Approximately 500 decision-makers attended the three regional seminars on high-speed rail organized by the American Public Transportation Association (APTA) and UIC. Experts from Spain, Germany, Japan, Korea, Italy and France shared their experience and knowledge, and FRA Administrator Joseph Szabo and FRA Deputy Administrator Karen Rae were keynote speakers at the workshops.
This is the first set of seminars developed under a new partnership between APTA and UIC. The two groups signed a memorandum of understanding to work together in extensive information-sharing covering the various technical, finance and management aspects of planning and building high-speed rail systems.
“I am very happy to be alongside APTA at a time I consider historic for the development of passenger rail in North Americ a,” said UIC General Director Jean-Pierre Loubinoux. “The attendence at the three practica demonstrates that the time is right for drastic rail improvement both in the incremental improvements and in combination with very high-speed links. “
“The first high speed rail line was launched in Japan over 40 years ago, and there are high-speed rail systems in operation in 12 countries today, ” said APTA President William Millar. “The experience of UIC and the international high-speed rail experts is invaluable to the United State s as we implement and adapt high-speed rail to our operating environment. We look forward to a productive and continuing working relationship with our friends at UIC as we turn President Obama’s high- speed rail vision into reality.”
Emphasizing the importance of having intermodal connections to high-speed rail, Loubinoux said, “Experience in the world has taught us the benefit of complementary intermodal connections. The point of having stations in major airports and developing a complementary rather than competitive approach with other modes of transport could form new partnerships between airlines and rail operators in the future, as seen in Europe and Asia.”
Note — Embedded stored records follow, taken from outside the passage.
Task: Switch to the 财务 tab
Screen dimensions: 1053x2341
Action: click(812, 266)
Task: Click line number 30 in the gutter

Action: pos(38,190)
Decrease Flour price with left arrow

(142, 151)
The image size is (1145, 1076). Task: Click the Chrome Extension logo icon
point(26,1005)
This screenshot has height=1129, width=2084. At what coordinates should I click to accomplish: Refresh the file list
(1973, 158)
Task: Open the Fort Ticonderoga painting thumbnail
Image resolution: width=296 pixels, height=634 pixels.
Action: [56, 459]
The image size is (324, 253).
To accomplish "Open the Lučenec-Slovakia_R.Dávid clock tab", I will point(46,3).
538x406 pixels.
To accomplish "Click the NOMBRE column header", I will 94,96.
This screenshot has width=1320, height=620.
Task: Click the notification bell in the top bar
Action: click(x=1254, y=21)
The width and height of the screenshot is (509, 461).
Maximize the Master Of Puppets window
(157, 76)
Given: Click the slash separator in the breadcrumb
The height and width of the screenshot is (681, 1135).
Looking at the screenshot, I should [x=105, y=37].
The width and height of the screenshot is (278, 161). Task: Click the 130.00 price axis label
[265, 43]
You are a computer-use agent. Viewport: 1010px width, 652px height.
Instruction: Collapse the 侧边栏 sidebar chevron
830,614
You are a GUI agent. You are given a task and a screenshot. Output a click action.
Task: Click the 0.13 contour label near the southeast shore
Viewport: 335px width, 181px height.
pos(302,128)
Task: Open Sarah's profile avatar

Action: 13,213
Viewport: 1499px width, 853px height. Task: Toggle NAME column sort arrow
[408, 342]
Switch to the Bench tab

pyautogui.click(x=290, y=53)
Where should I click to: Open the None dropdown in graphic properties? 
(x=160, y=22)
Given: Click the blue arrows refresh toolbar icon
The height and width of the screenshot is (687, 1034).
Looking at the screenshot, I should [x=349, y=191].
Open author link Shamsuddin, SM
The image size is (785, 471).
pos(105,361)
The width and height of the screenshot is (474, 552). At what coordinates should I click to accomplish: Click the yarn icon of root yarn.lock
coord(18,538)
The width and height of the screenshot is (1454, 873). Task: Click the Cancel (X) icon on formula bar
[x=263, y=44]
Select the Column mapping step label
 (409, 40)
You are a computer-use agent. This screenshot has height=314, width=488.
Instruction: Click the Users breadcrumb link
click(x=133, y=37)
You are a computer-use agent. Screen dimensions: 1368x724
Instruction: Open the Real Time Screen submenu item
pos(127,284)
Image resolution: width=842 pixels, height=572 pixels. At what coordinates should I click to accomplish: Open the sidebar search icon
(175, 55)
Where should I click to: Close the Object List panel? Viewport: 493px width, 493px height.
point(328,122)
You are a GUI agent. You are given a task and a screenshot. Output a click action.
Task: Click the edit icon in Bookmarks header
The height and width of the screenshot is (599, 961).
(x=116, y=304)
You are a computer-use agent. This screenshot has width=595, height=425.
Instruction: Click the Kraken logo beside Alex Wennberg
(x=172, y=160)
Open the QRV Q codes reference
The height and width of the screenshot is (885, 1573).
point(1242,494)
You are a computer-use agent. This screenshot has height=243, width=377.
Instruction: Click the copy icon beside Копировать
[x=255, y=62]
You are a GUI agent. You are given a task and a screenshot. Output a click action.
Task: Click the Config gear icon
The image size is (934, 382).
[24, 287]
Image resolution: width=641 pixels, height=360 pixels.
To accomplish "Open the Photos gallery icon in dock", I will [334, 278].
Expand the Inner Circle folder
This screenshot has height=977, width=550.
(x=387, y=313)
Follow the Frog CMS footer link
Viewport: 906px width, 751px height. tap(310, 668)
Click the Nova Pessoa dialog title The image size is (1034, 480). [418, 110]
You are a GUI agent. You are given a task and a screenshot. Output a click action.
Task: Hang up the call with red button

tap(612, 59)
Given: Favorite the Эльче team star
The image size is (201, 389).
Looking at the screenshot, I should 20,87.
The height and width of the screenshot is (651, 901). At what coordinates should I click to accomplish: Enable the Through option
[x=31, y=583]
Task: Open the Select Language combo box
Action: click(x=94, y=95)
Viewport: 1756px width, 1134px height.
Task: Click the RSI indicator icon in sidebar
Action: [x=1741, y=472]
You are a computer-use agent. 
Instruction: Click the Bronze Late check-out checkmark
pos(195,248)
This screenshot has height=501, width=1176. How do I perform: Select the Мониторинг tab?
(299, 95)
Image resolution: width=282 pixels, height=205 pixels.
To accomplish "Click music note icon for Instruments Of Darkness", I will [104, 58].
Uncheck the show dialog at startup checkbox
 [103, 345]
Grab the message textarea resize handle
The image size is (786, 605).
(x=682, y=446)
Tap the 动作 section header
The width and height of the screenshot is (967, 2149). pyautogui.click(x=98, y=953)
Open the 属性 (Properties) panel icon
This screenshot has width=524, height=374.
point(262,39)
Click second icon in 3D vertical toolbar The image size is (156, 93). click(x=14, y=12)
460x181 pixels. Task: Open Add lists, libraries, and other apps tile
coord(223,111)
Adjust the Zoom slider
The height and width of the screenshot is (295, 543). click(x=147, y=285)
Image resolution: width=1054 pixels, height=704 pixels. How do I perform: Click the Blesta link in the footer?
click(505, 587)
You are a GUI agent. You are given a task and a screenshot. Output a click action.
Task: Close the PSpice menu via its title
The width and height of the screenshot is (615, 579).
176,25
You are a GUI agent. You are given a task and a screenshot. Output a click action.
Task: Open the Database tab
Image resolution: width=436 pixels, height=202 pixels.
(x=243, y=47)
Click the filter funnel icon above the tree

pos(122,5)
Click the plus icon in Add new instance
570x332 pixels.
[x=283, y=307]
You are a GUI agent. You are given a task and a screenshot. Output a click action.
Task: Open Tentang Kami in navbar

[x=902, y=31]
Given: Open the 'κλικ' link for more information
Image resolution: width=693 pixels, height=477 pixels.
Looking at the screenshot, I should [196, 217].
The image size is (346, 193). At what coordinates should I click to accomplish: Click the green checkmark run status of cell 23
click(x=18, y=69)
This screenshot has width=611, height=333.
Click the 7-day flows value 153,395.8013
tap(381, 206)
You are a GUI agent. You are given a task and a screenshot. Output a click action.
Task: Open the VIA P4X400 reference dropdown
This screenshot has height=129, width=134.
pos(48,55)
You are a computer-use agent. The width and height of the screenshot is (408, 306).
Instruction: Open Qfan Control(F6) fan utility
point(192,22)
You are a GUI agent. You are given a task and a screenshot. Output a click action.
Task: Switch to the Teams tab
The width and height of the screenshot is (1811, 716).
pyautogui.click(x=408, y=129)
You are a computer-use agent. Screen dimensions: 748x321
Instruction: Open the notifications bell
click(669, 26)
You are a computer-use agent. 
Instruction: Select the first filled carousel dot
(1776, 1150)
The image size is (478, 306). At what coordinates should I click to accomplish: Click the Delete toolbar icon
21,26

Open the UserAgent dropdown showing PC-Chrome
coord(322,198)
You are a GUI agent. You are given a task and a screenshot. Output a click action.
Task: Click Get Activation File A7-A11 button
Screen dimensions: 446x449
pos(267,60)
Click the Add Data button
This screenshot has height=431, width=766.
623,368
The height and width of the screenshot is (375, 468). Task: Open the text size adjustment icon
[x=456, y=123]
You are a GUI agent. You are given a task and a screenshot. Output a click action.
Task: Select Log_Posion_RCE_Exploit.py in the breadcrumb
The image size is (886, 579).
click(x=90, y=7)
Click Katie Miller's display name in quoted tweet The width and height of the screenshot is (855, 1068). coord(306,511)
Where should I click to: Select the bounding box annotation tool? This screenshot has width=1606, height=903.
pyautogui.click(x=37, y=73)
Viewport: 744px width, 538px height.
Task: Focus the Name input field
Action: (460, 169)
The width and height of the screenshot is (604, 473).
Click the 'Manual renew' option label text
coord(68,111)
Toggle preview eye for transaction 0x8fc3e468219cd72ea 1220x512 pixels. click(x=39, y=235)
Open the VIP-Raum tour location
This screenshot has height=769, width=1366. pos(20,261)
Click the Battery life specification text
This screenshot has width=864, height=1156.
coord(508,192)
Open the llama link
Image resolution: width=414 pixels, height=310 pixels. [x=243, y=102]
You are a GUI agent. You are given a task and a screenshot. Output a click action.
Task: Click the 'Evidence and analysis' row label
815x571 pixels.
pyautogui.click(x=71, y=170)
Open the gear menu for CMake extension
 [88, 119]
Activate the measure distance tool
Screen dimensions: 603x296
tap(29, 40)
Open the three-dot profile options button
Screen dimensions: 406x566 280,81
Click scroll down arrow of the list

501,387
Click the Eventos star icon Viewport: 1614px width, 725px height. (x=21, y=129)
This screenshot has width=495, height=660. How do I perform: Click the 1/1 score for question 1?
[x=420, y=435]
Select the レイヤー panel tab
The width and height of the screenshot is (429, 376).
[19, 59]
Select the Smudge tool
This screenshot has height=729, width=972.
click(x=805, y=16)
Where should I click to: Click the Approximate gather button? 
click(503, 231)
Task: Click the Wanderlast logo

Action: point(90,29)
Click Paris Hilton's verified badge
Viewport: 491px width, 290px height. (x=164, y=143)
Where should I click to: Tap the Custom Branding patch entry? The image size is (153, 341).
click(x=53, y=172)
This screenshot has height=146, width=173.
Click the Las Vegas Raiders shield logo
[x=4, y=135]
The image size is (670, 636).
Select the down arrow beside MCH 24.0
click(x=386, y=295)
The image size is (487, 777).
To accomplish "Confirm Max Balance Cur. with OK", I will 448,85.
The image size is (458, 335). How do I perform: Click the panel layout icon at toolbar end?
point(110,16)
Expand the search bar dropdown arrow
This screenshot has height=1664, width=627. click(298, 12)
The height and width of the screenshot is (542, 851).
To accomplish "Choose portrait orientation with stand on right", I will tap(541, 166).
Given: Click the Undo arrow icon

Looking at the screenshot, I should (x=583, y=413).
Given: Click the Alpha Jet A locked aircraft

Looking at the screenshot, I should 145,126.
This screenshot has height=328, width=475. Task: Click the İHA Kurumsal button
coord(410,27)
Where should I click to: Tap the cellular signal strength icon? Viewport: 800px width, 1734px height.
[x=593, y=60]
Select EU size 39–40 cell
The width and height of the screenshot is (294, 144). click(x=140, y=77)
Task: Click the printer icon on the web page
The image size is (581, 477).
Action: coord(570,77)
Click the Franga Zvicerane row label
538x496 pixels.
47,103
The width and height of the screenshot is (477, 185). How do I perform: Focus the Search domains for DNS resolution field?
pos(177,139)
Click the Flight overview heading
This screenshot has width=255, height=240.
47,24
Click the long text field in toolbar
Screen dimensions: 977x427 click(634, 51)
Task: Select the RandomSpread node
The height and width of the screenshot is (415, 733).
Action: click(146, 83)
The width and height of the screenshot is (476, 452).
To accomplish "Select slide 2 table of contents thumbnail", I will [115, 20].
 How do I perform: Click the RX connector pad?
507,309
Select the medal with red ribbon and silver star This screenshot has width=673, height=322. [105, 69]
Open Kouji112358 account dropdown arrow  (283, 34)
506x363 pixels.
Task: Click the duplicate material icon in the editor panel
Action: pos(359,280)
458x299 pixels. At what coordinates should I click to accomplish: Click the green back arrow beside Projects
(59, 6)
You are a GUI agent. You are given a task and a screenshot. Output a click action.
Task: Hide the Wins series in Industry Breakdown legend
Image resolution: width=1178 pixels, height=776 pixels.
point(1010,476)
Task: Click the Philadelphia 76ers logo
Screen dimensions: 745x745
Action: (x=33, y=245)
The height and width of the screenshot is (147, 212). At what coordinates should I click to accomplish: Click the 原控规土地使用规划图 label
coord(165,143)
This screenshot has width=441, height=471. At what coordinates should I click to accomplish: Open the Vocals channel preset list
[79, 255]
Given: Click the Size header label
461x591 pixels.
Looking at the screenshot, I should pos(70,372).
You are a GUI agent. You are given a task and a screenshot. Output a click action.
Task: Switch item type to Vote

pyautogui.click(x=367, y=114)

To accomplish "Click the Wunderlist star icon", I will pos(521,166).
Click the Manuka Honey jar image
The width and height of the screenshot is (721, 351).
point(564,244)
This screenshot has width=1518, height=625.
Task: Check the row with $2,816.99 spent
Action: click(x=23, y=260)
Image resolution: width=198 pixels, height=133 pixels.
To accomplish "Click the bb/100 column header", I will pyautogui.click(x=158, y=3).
“In addition to giving Americans more travel options, high-speed rail is a new industry that will create tens of thousands of good, ‘green’ American jobs,” said Millar. “High-speed rail also helps our country meet our national goals of carbon emission reduction and energy independence.”
“High-speed rail is good for mobility, sustainability, the environment and for the people as it creates employment and business through infrastructure and new services,” concluded Loubinoux. “UIC is proud to bring all its experience to help the American transportation leaders make the right choices as soon as possible, so that America can join the international high-speed rail community.
APTA and UIC developed three regional seminars to provide U.S. decision makers with the information necessary to implement high-speed rail. The seminars, titled “International Practicum on Implementing High-Speed Rail in the United States,” were held on February 8-9 in Washington, DC; February 9-11 in Chicago, IL; and February 11-13 in Los Angeles, CA. The programs feature practitioners from high-speed rail systems around the world and will focus on best practices and lessons learned from European and Asian systems.
APTA is the leading voice for bus and rail transportation in North America. It is also legacy organization of the former High Speed Ground Transportation Association, which, in 2007 integrated its members and assets into the APTA structure and now functions through the constituent high-speed and intercity rail committee.